TASK REQUIREMENTS:
a - According to the article on big data in healthcare research, which department is Professor Terry Lum part of?
b - From the article on big data in healthcare research, extract the passage that opens with the words containing "Expert calls for" and closes with "big data research.".
c - Continue the article on big data and healthcare database access, beginning right after its last sentence.

TEXT PROVIDED:
§ §

Expert calls for improved access to healthcare database for big data research
While big data have been used to promote better healthcare services in Hong Kong, access to local healthcare database has to be improved to fully unleash the power of big data research.
“Big data are often ‘found’ data, meaning that they are readily available for analysis. Examples include data from patients’ electronic health records, nursing home assessment data, and administrative data from non-governmental organizations,” said Professor Terry Lum of the Department of Social Work and Social Administration, The University of Hong Kong. “Big data research is not new to aging research and has been used to shape policies and interventions to promote healthy aging.”
“For example, big data research may help evaluate and improve clinical care,” he suggested.

§ §

INFORMATION SHOWN:
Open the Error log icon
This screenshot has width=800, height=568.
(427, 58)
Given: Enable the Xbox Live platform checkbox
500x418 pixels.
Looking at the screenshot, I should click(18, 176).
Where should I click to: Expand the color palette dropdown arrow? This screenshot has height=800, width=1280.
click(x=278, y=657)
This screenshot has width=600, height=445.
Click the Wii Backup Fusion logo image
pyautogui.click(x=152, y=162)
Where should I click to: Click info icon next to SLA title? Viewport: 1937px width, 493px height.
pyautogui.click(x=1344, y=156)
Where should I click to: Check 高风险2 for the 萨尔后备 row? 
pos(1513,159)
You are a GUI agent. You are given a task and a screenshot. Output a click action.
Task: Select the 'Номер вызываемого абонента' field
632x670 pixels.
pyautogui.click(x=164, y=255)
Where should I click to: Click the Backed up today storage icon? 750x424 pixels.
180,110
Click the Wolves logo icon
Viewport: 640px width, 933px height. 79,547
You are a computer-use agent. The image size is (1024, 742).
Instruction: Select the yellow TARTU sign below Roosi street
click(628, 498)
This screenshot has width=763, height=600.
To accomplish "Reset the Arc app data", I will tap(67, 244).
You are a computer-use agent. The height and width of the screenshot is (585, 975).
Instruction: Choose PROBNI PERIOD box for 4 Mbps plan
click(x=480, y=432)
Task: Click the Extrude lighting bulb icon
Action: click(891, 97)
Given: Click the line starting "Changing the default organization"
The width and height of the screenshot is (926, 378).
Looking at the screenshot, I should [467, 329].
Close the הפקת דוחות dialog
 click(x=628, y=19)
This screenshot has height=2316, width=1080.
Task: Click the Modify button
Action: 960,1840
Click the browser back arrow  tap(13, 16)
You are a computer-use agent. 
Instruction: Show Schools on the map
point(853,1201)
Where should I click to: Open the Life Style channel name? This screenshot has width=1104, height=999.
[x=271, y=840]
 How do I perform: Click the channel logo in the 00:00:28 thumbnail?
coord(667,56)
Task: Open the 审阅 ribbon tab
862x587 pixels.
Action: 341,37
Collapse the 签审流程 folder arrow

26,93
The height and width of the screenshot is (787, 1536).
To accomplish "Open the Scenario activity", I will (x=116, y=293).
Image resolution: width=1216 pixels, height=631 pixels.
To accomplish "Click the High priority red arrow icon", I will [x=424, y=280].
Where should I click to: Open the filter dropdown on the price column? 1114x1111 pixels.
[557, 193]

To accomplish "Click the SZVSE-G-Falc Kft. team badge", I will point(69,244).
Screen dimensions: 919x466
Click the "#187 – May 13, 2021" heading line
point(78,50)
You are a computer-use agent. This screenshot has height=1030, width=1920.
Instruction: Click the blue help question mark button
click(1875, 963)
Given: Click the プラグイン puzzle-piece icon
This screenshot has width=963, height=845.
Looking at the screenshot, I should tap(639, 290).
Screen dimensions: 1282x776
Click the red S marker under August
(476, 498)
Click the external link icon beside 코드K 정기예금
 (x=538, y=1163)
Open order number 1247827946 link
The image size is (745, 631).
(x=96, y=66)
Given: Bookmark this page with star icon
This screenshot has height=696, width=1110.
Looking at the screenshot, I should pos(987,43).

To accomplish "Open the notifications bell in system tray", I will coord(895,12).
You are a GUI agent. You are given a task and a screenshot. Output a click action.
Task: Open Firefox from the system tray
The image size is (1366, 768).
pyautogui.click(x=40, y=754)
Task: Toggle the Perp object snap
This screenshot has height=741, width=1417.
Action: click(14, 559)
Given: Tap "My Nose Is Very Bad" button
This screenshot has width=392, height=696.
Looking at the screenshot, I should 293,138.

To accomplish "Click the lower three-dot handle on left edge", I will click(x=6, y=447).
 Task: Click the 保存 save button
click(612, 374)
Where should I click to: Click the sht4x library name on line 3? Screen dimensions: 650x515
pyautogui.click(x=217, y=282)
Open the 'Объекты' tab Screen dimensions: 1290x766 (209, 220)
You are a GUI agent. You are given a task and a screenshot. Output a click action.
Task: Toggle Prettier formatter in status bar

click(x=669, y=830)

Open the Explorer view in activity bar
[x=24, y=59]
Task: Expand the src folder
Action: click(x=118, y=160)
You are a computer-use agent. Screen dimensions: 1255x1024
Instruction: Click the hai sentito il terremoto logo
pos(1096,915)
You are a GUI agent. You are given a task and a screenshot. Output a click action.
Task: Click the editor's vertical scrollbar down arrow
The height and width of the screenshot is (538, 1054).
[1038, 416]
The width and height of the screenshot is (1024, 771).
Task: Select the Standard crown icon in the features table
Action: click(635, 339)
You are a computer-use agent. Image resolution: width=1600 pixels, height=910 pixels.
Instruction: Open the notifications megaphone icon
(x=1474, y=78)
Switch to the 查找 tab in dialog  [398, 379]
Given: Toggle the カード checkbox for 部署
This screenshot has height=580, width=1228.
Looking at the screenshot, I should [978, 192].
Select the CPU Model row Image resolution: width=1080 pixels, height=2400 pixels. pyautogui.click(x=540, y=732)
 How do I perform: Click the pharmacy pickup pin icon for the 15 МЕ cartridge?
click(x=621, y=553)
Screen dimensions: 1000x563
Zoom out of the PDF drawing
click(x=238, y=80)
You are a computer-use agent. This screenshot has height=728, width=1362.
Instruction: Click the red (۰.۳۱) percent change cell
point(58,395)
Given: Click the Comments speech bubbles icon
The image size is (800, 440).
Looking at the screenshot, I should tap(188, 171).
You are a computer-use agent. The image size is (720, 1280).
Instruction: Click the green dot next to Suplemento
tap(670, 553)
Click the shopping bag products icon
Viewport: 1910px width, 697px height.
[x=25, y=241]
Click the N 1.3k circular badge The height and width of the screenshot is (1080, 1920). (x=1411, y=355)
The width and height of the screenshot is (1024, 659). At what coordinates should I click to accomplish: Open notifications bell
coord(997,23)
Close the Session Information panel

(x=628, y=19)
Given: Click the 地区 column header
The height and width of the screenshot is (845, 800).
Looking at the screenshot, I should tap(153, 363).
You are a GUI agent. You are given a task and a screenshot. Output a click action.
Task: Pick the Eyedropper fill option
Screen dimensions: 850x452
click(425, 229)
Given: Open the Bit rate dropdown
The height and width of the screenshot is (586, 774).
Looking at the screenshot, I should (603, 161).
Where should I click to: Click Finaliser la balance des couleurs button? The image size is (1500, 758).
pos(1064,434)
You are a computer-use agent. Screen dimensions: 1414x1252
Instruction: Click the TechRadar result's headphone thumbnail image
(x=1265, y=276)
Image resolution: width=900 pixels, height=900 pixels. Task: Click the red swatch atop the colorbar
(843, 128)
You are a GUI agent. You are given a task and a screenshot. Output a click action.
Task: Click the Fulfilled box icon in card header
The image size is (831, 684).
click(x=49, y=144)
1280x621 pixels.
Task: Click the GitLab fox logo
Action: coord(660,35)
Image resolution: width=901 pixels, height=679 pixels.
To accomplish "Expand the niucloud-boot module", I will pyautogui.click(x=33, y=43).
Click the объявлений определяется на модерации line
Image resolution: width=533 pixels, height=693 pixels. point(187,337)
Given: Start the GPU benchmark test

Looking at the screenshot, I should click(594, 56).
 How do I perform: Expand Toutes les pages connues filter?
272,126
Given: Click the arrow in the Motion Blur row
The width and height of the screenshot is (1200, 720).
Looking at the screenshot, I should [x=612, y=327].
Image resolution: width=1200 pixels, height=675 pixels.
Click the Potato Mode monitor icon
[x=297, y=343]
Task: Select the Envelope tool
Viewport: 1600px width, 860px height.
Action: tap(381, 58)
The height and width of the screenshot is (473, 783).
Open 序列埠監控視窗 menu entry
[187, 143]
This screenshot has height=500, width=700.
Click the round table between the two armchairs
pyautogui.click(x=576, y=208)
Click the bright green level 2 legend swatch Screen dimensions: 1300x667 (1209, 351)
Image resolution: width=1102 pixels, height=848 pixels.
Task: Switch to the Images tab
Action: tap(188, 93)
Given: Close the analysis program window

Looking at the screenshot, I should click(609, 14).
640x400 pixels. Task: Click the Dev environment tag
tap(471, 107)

§ §

YOUR WRITTEN ANSWERS:
a - He is part of the Department of Social Work and Social Administration at The University of Hong Kong.

b -
Expert calls for improved access to healthcare database for big data research
While big data have been used to promote better healthcare services in Hong Kong, access to local healthcare database has to be improved to fully unleash the power of big data research.

c -
Lum and his team conducted an observational study to investigate whether presence of depressive symptoms and antidepressant use predict subsequent decline in physical functioning and number of hospitalization in nursing home residents. They analyzed data from 1,076 residents of six government-subvented long-term care facilities in Hong Kong. [J Am Med Dir Assoc 2015;16:1048-1054]
Results demonstrated correlations between presence of depressive symptoms and faster deterioration of physical functioning as well as increase in the number of hospitalizations. The use of antidepressants was found to alleviate decline in activities of daily living in individuals with depressive symptoms.
“We found that the presence of depressive symptoms is associated with more utilization of healthcare services, and the use of antidepressants may play a significant role in altering the trajectory,” reported Lum. “In other words, depression is worrisome but treatable. However, the condition is often left untreated.”
“Big data research is also useful in studying patient’s behaviour,” he noted.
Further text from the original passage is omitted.